Insurance risk
Insurance risk may arise from the following sub-categories:
Product pricing: inadequate or inappropriate product pricing;
Product design: product defects due to inadequate product design, variation, delivery or
maintenance;
Reserving: inadequate or inappropriate reserving including unforeseen, unknown or
unintended liabilities that may eventuate;
Claims management: inadequate or inappropriate claims management including overpayment,
failure to collect recoveries, fraudulent misrepresentation or staff operating outside of their
authority;
Underwriting: inadequate or inappropriate underwriting. For example, failure to comply with
the underwriting process, including staff operating outside their authority; and
Insurance concentration risk: adverse concentration exposure. For example, location
catastrophe exposure, underwriting segment factor, industry or distribution channel.
Reinsurance risk
Reinsurance risk may arise from the following sub-categories:
Coverage: insufficient or inappropriate reinsurance coverage arising as a result of:
incorrect use of models used to calculate amount of cover required;
the cover provided by the reinsurance program(s) does not align with original
underwriting exposures; and
latent/emerging exposures.
Underwriting/pricing: inadequate underwriting and/or pricing of reinsurance exposures
retained by IAG's reinsurance captives;
Claims management: inadequate or inappropriate reinsurance recovery management;
Contract terms: reinsurance arrangements not legally binding or poor management of
reinsurance recoveries; and
Reinsurance concentration risk: over-exposure to insurance risks based on factors such as
geographical location, types of cover, industry types or a high reliance on a number of
reinsurers.
The credit counterparty concentration risk to reinsurers is covered under the financial risk – credit
risk category.
Financial risk
Financial risk may arise from the following sub-categories:
Liquidity management: insufficient cash resources to meet financial obligations as and when
they fall due (without affecting either the daily operations or the financial condition of the
Group);
Market risk:
asset concentration: risk of over-exposure to a particular asset class outside the
Strategic Asset Allocation or the limits in the individual Investment Management
Agreements;
foreign exchange: adverse exchange rate movements in unhedged foreign exchange
exposures;
asset prices: the risk an asset’s value will negatively change due to a change in the
absolute level of its market price;
interest rates: the risk an investment's value will negatively change due to a change in the
absolute level of interest rates, in the spread between two rates, in the shape of the yield
curve or in any other interest rate relationship;
derivative exposures: movements in underlying positions not being matched by (opposite)
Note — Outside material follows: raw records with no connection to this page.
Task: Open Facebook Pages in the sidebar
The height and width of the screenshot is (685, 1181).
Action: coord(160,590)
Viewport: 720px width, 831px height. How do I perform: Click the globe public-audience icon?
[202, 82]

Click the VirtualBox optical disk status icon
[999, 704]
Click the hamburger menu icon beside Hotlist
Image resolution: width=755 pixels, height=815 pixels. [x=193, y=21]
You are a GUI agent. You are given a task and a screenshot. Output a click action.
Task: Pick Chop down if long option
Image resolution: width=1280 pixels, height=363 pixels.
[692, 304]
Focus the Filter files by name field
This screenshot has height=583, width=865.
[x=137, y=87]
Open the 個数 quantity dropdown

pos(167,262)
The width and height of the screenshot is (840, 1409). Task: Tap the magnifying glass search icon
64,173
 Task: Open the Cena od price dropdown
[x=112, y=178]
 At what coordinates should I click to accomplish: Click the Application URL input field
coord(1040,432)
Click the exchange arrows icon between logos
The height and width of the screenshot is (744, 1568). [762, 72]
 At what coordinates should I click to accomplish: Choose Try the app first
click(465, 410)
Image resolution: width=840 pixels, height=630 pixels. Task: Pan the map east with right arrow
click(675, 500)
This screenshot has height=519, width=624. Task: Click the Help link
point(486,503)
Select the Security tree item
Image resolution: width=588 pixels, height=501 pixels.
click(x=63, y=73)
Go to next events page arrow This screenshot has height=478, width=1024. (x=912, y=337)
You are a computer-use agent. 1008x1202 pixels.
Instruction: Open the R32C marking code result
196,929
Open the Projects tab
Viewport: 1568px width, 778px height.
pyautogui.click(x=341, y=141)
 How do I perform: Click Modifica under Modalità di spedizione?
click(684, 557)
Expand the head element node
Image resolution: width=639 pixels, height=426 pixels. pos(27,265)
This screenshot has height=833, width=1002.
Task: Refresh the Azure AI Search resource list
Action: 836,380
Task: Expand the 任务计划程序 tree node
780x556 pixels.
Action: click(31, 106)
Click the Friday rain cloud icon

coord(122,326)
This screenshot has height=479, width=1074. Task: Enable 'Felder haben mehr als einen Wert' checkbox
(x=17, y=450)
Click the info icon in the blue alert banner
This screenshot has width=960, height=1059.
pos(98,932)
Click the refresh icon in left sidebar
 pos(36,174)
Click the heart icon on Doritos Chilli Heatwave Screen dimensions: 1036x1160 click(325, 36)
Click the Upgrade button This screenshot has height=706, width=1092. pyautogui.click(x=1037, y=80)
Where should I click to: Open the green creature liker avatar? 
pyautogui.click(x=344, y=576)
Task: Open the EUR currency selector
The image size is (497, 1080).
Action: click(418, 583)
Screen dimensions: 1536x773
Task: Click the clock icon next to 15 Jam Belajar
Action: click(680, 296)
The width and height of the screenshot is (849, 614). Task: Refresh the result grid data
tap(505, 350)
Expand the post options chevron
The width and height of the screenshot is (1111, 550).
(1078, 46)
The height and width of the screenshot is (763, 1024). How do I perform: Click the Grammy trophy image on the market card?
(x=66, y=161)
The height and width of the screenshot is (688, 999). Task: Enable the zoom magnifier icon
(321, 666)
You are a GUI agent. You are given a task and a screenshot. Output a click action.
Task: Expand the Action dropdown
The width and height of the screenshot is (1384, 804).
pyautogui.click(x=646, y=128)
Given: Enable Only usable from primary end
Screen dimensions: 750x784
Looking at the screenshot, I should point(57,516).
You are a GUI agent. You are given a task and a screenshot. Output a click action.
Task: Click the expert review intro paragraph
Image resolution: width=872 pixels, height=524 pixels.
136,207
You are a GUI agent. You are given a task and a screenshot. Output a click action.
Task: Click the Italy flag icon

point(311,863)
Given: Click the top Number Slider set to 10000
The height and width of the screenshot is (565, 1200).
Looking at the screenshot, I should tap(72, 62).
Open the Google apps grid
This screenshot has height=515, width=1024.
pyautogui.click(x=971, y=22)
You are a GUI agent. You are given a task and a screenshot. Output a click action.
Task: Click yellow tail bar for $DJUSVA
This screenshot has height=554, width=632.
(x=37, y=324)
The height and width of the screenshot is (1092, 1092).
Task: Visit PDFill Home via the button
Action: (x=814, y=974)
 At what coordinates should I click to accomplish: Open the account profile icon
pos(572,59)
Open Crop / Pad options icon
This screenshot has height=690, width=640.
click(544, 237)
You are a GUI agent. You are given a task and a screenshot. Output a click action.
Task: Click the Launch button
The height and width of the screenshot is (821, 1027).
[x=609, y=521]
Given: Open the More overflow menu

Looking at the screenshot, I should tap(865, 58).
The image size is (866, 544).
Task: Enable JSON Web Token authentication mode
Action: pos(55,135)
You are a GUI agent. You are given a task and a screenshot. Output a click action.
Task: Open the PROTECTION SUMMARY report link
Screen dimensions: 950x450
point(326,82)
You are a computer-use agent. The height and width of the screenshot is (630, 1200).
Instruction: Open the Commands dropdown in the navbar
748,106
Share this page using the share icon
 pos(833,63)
movements in the value of the derivative positions;
Credit risk: the risk arising from a counterparty’s failure to meet its obligations in accordance
with the agreed terms. These counterparties include reinsurers, premium debtors and those
related to investments; and
Capital management risk: failure to maintain adequate regulatory capital to meet APRA's
capital requirements or the Group's internal capital target.